Only if they were in the same complex. If you compare E-V13 with e.g. R-L2 and J-L283, you get completely different patterns for those. Like R-L2 was growing very rapidly and drastically with the Koszider horizon, when they laid waste as Tumulus culture people to much of Pannonia up to the Tisza river. You really see all the local lineags drop, going massively down, just look at 1.600 BC on the graph I posted before. But R-L2 goes up the same time, because the conquered resources, plundered settlements, grabbed women and gained new pastures. For the R-L2 Tumulus culture people, it was the luckiest of times, whereas Encrusted Pottery people just ran for their lives down the Danube and were massacred en masse - with the rest being "assimilated", especially the women.

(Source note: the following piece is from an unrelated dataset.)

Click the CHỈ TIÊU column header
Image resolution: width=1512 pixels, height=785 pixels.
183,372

Just contrast R-L2 with the "native" Carpatho-Balkan lineages:
Its patterns like these which really convinced me this method is highly valuable and fairly reliable. No comments, just contrast R-L2 (Tumulus culture) with the pattern for the local Carpatho-Balkan lineages.
Many I2 and G2 Carpatho-Balkan lineages never recovered from this by the way.

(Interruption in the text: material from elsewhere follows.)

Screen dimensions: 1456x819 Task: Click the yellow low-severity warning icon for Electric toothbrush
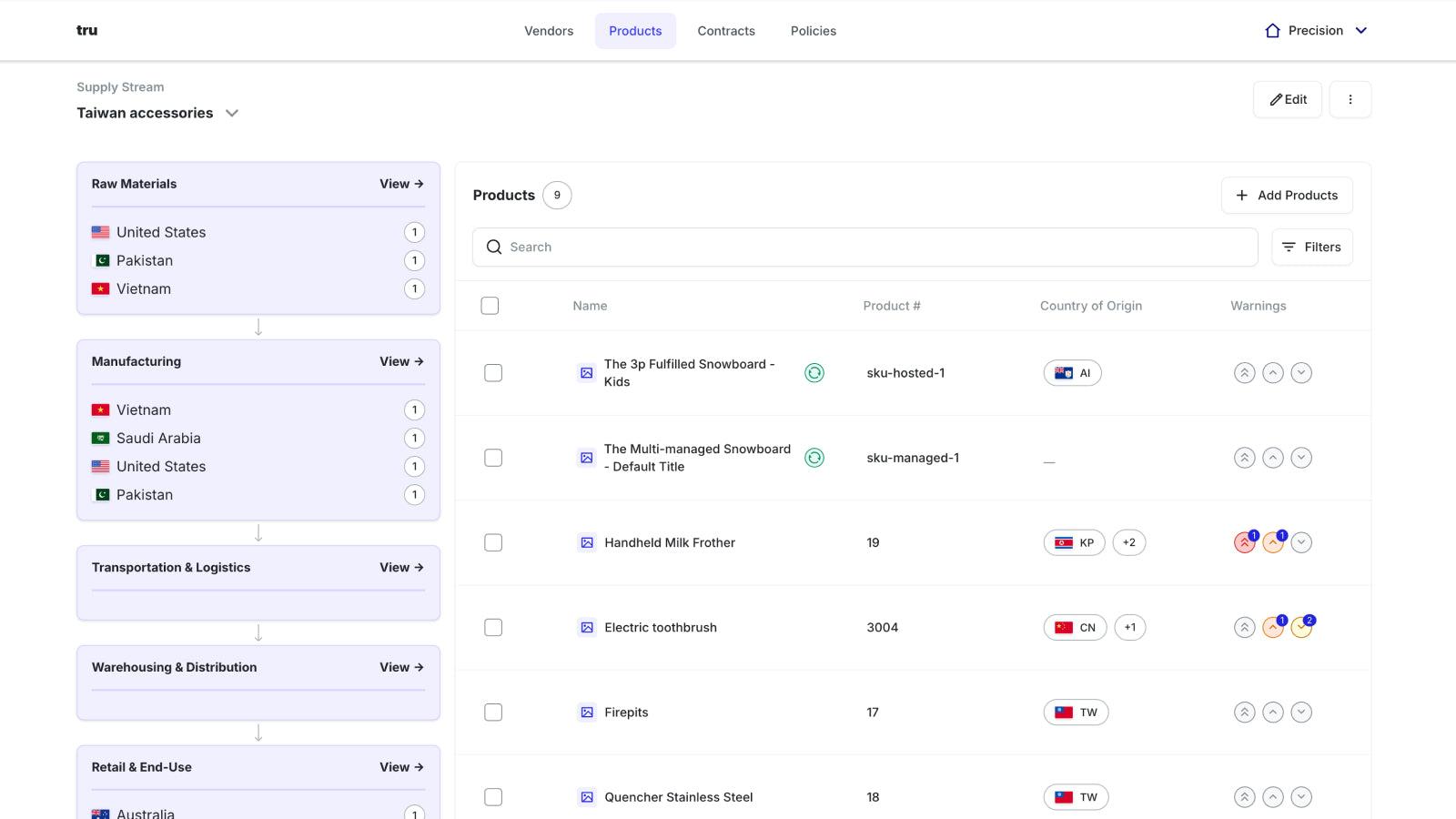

About 1.600 BC is the date when the Tumulus culture just crashed into the Carpathian basin and massacred and burnt large swaths of land and people.
R-L2 grew a second time rapidly with early Urnfield, the Middle Danubian Urnfield group. They didn't grow as much with Celts, apparently - or at least those Celtic lineages didn't do as well later. We see it in the ancient DNA already, R-L2 was much wider spread in the Carpatho-Balkan sphere in the past, but got replaced themselves later to a large degree.